No one had expected Hamas to go this far. No one had expected an uprising among Palestinian-Israeli youth. No one had expected a cult of martyrdom to take hold and challenge Israel. But there were now extensive middle class vested interests in the Arab population of Israel and even in the West Bank that reject martyrdom, that does not buy into the new replacement narrative. Further, the burning of synagogues in Lod and the attacks in Acre would only offset charges of apartheid with countercharges of antisemitism that carry a greater resonance in the enlightened world. Even the Islamic party kingmaker, Mansour Abbas, has only taken a pause from what he perceives as his role as a kingmaker that not only allows an Israeli government to be formed, but allows the Palestinians to mount the real steps of power in Israel. What an unlikely source in the revolution of the Israeli polity – an ally of Hamas undermining the envisioned trajectory of martyrdom of Hamas.
Is there an exit ramp from the escalating violence? I cannot see it. The rhetorical battle now demands a heavyweight fight that will go the full fifteen rounds. Out of the battle, a new Israel will emerge in which the political power and role of 21% of the population becomes more fully acknowledged. Out of this conflagration will come a more broadly held conviction that endless expansion of Israel into the West Bank is fraught with mines.
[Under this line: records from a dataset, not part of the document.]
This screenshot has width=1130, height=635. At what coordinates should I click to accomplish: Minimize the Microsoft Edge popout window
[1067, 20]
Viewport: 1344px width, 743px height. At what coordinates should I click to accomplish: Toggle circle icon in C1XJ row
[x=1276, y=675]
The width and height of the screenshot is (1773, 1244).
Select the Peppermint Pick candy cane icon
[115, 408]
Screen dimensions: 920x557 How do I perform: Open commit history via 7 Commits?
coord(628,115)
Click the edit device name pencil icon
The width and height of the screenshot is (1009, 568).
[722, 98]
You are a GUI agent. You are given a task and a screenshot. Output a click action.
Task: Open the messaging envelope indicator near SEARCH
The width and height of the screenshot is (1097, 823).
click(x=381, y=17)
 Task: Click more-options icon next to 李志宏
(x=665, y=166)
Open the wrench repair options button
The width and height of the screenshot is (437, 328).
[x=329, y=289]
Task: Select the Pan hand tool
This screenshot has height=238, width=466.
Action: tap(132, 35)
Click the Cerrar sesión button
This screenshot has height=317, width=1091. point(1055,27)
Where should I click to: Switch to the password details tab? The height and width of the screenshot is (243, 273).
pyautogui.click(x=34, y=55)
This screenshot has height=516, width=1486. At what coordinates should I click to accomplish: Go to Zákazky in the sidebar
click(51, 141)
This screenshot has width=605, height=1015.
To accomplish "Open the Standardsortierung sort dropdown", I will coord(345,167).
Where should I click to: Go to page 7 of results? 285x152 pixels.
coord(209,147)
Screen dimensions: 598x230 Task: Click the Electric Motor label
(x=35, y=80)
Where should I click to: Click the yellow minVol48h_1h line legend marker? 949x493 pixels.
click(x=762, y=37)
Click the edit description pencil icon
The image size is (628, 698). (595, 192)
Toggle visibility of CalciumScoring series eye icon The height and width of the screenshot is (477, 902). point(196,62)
Out of the battle of a very attractive but false narrative of a stolen Palestine will emerge a renewed Israel determined to ensure its Israeli citizens have equal rights and that its Arab communities have access to an equal level of quality education and that the police will protect Palestinian communities from the criminal gangs that have been ravaging them.
Out of this firestorm will, hopefully, emerge a nascent Palestinian state.